A Doctor of Philosophy, Doctor of History, Colonel General (1986), Volkogonov was the head of the Institute of Military History at the Ministry of Defense of the Soviet Union between 1988 and 1991. He was director of the arm of the Soviet military concerned with "psychological warfare", writing a manual on this subject for Soviet forces (The Psychological War). He also presided over a number of governmental and presidential committees.

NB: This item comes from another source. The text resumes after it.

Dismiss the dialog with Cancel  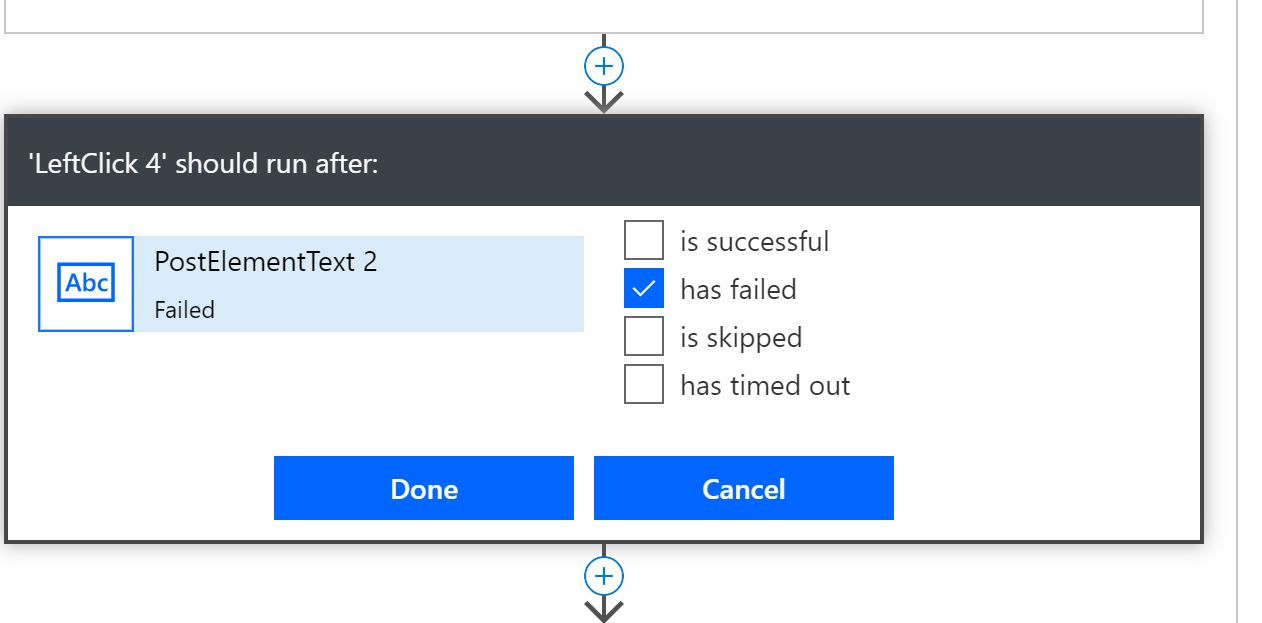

Long known in Western military circles as one of the hardest of hard-liners, Volkogonov began, by the middle of Leonid Brezhnev's rule, to have serious doubts about the Soviet regime. At first these only concerned Joseph Stalin, whose purges led to the deaths of both of Volkogonov's parents. He spent nearly twenty years compiling a revisionist (by Soviet standards) biography. Though he forthrightly described Stalin's alleged crimes, he remained an admirer of Vladimir Lenin and (following the Nikita Khrushchev line) believed that Stalinism was a perversion of true Leninism. (His views on Lenin changed after he went back into the archives to do his biography of Lenin. It was then that he read that Lenin too had murdered thousands of his opponents.) That his book would be controversial was obvious to others, especially his superior, to whom he showed the book once it was completed. After reading "Joseph Stalin" he told Volkogonov that he was, in effect, attacking not just Stalin but also Lenin. Volkogonov's wife also begged him not to publish the book and he did hold it back for a time, fearful of the consequences. Once the book was published, these consequences were not slow in coming. He was fired in 1991 from his job as director of the Institute of Military History at the Ministry of Defense of the USSR by Mikhail Gorbachev.

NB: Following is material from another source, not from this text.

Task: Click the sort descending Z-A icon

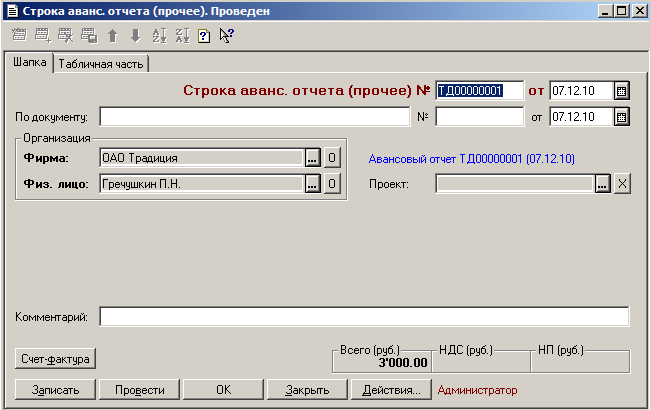Action: (x=181, y=36)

Once the Soviet Union's collapse was complete, Volkogonov combined his historical work with political activity in the newly established Russian state. Following the failed coup attempt of 1991, Volkogonov was appointed Defense Advisor to Russian leader Boris Yeltsin. By then he was already afflicted with the cancer that would kill him in 1995. Before he died, he contributed much to the so-called "liberal" strain of Russian thought that was condemned during the Soviet period. Volkogonov was one of the leaders of the movement to call for a separation between Soviet and Russian historical identities. The independent streak that had come to the fore in the Eighties continued until the end of his life. He opposed the use of force in ethnic disputes and criticized Yeltsin for "having taken the advice of wrong-headed counselors" in the decision to invade Chechnya.[1]

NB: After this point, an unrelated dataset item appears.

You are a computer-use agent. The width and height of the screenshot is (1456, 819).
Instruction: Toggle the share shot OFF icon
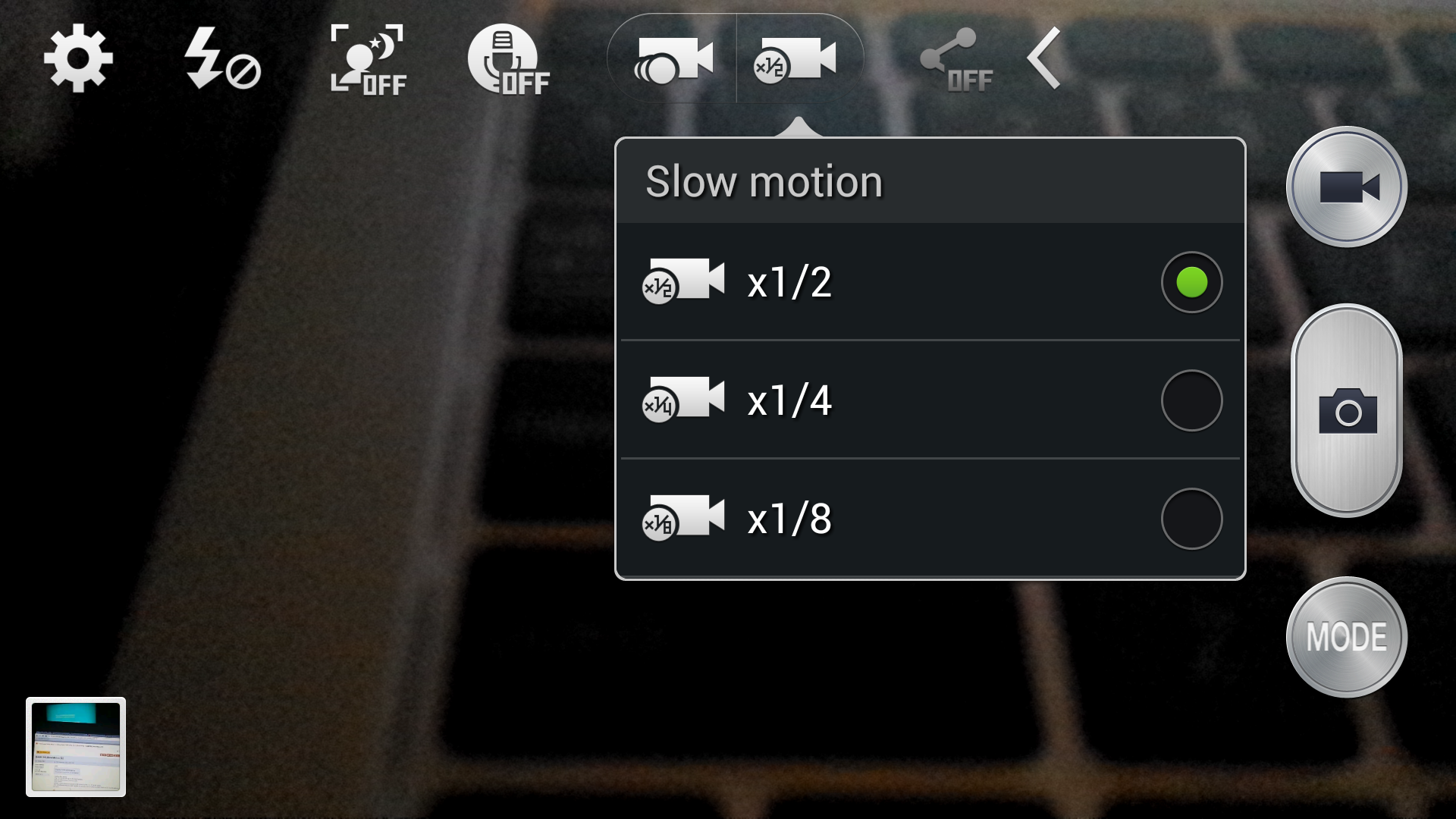(x=956, y=60)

Volkogonov is most famous for his trilogy Leaders (Вожди, or Vozhdi), which consists of the three books about Vladimir Lenin (Lenin: A New Biography), Leon Trotsky (Trotsky: The Eternal Revolutionary) and Joseph Stalin (Stalin: Triumph and Tragedy) and Autopsy for an Empire: the Seven Leaders Who Built the Soviet Regime (Russian title: Sem Vozhdei), 1998. Although his works have been attacked by critics in the West for various flaws of scholarship and writing, the English editions were essentially condensed versions of the much longer Russian originals (as acknowledged by their translator and editor Harold Shukman).

Criticism

Volkogonov is not without criticism from colleagues. One British historian, summarizing Volkogonov's criticisms of Stalin's military role in WWII, then notes "A number of officers at the Institute of Military History who had fought on the Eastern Front were critical of Volkogonov's writings on the war because he had never set foot on a battlefield. He was, they said, an 'armchair-general'."[2]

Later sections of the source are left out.